Task details:
Would you give back exactly the lines from the line with "Given: Open the" through the end of the entries below, both included, but none of the pictures?
────────
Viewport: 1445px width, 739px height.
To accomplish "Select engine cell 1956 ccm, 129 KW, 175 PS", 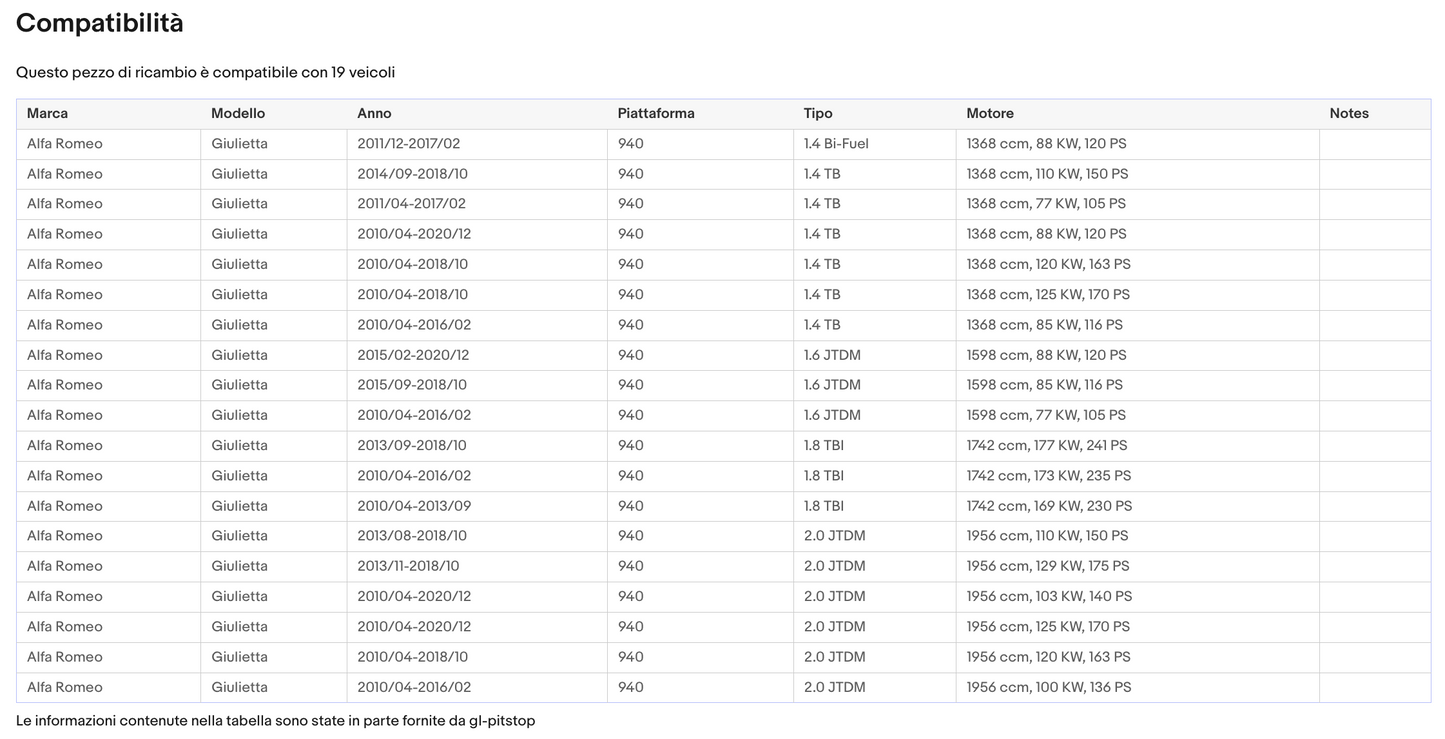I will click(x=1048, y=566).
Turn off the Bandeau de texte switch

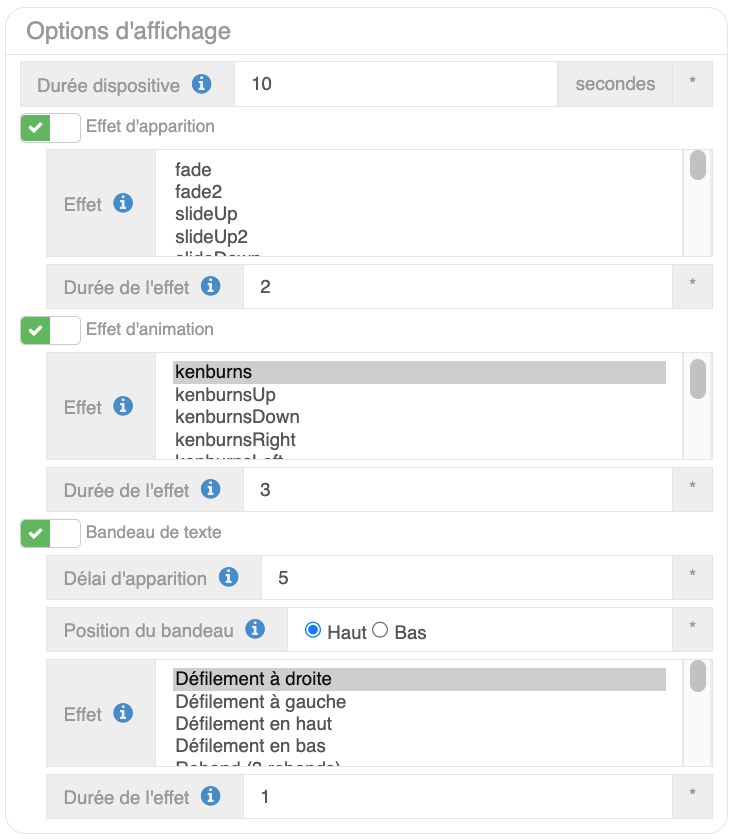(x=50, y=533)
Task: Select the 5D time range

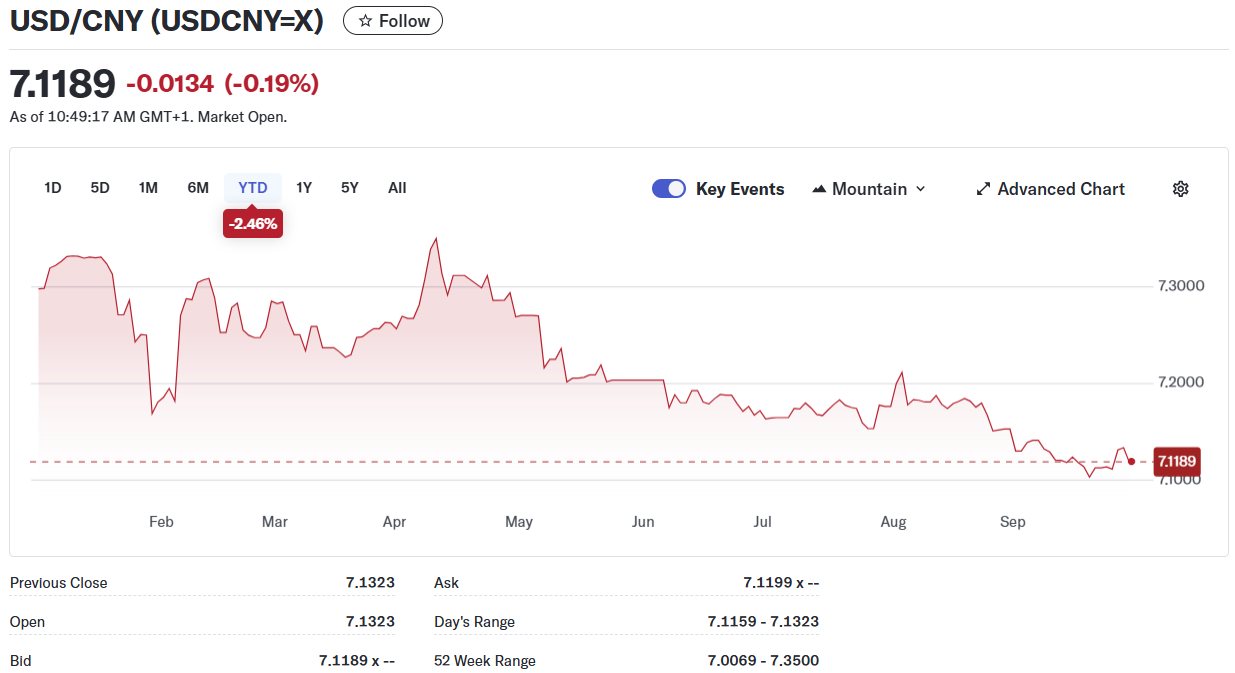Action: point(100,188)
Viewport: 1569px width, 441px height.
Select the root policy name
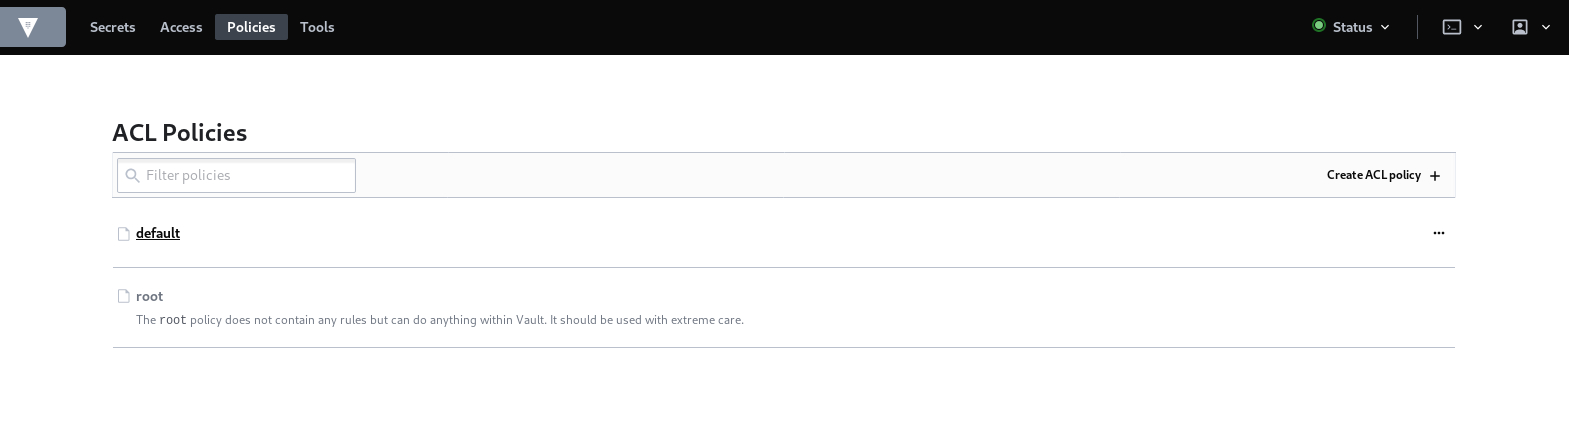150,296
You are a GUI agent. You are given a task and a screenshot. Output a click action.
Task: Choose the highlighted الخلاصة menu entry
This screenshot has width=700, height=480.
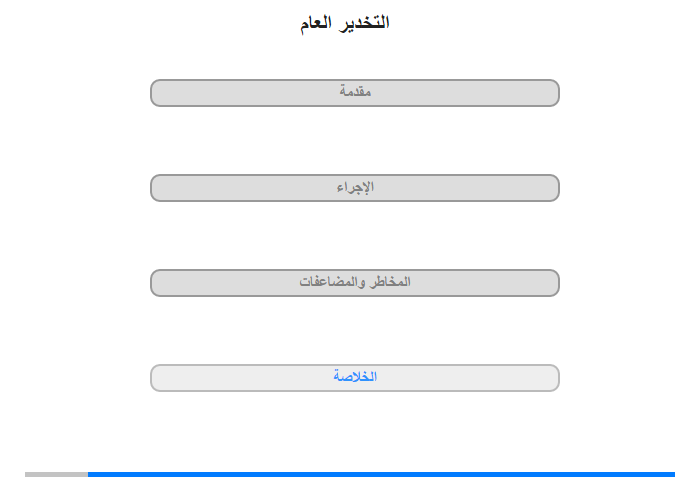point(354,378)
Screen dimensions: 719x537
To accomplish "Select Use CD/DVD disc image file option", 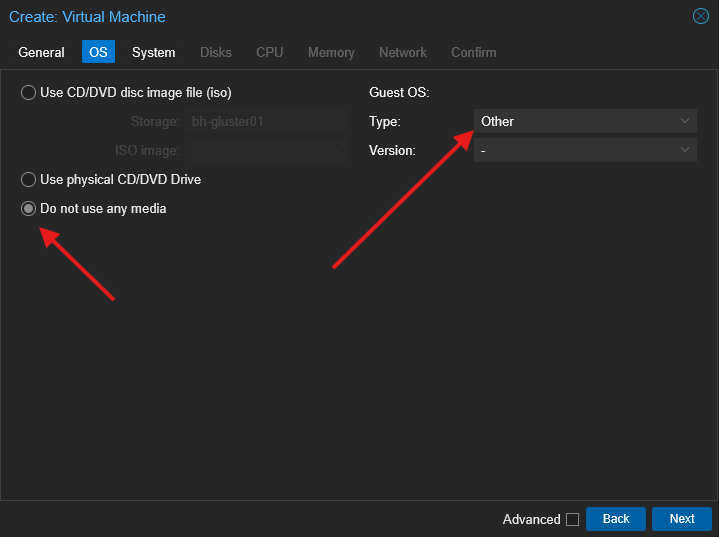I will point(29,93).
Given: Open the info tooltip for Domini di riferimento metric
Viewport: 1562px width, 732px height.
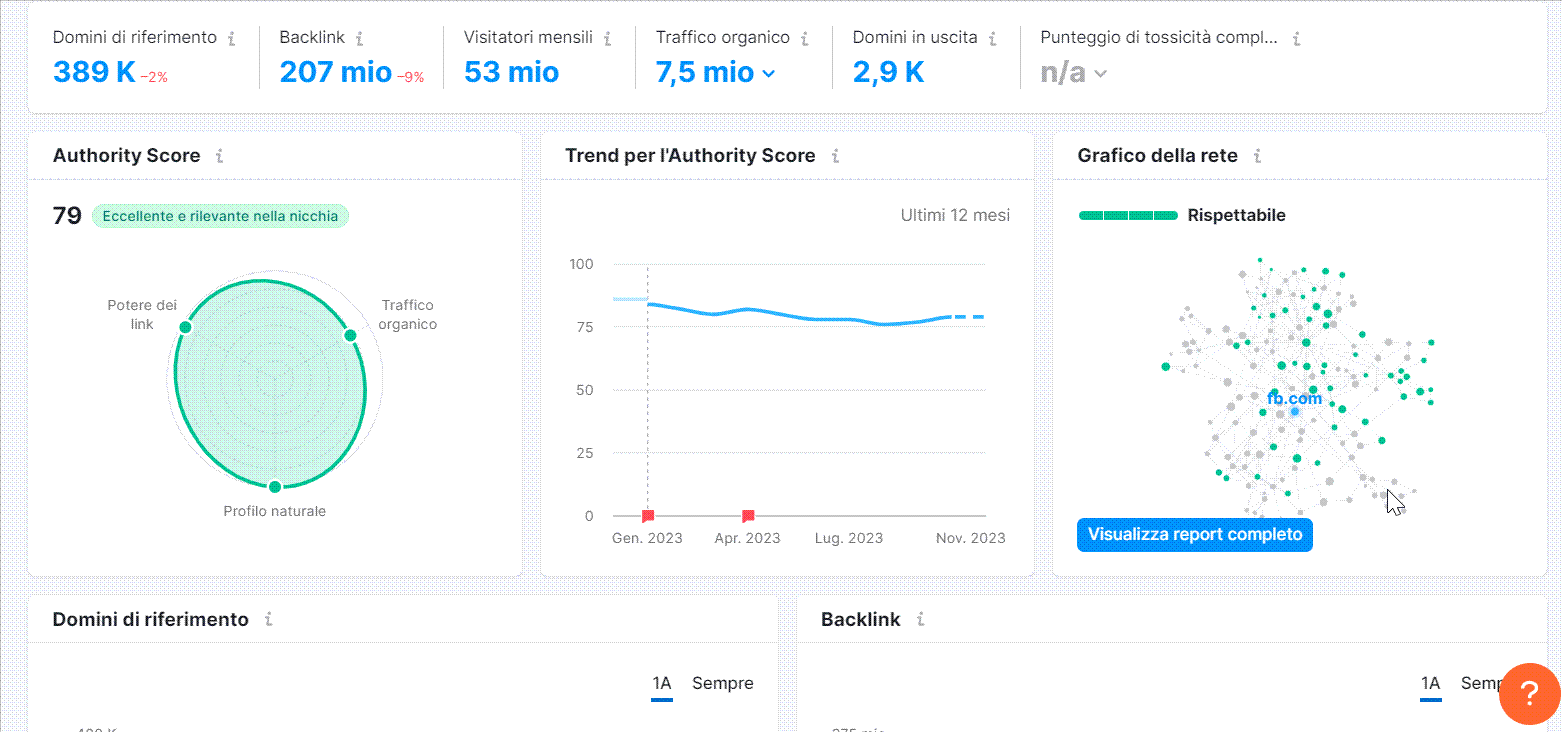Looking at the screenshot, I should point(233,36).
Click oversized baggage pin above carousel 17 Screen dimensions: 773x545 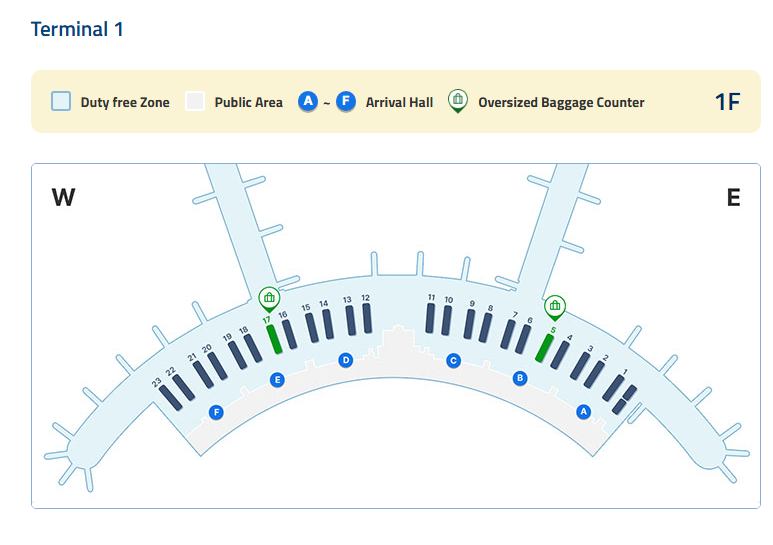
────────
Response area:
Given: Open the info tooltip for Domini di riferimento metric
Viewport: 1562px width, 732px height.
Looking at the screenshot, I should point(233,36).
Click oversized baggage pin above carousel 17 Screen dimensions: 773x545 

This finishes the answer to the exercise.